Keith and Madelyn were strolling along the back way to Henry Hall, which they favored more for its light traffic and lack of freshmen than its scenic view of dumpsters in semi-decorative brick enclosures. Madelyn was complaining loudly about Dr. Wojtecki’s grading practices when Keith interrupted her.
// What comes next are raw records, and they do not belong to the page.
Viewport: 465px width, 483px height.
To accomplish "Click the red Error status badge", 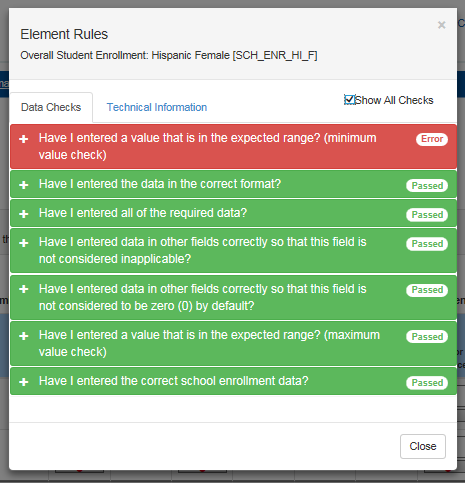I will coord(432,139).
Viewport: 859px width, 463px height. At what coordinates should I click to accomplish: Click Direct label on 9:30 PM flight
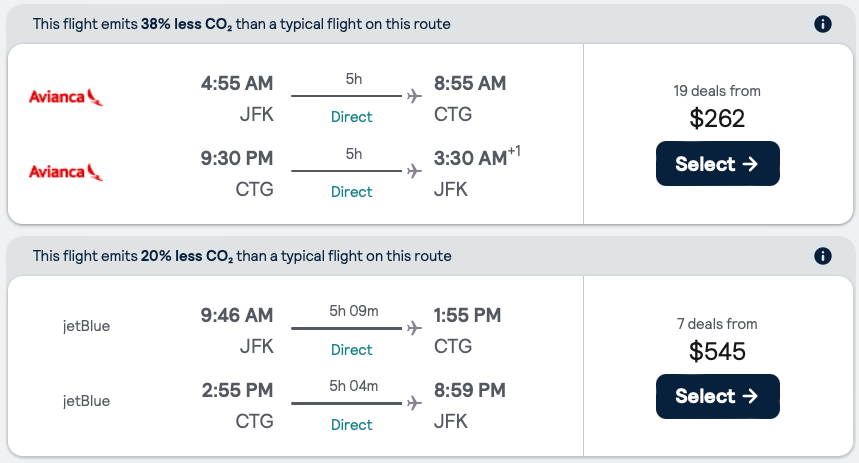(351, 192)
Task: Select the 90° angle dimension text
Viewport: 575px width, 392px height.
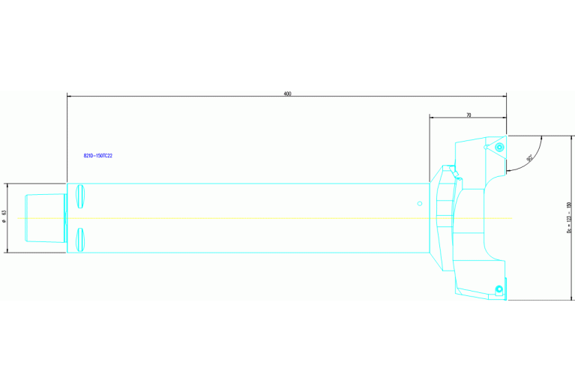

“Look at that,” he said. “That pile of Nerds and pink Tootsie Rolls as been on that ledge since Halloween.” The candy was sitting in one of the brick “windows” that semi-decorated a dumpster alcove.

“You’d think a campus full of starving freshman working on their fifteen would’ve finished it off even dumpster candy long ago,” said Madelyn. “Like ‘Halloween night’ long ago.”

“Well everyone was too busy getting falling-down drunk while dressed as a skimpy nurse on All Hallows itself,” said Keith. “And probably hung over with a volatile mix of candy and cognac swirling in an otherwise empty stomach.”

“That explains a day, maybe. But over a month?”

“Think about it. After a few days hungry people notice it but they’re like ‘why hasn’t anyone eaten that yet?'” Keith said in a bad falsetto. “They conclude there’s something wrong with it. And the odd little kid that comes by who wouldn’t care is helicoptered by parents still fretting over the latest razor-blades-in-candy-apples urban legend moral panic.”

“Well, I’m going to give it a good home,” Madelyn said. She reached for the small pink pile.

“Are…are you sure about that?” Keith said, suddenly anxious. “It has been out in the elements for a long time. And despite my jokey tone a minute ago, some of that stuff could have a basis in fact.”

“Oh, it’s not for me,” Madelyn grinned. “It’s for Dr. Wojtecki. Never saw a piece of candy he didn’t like. And never met a substitute he does.”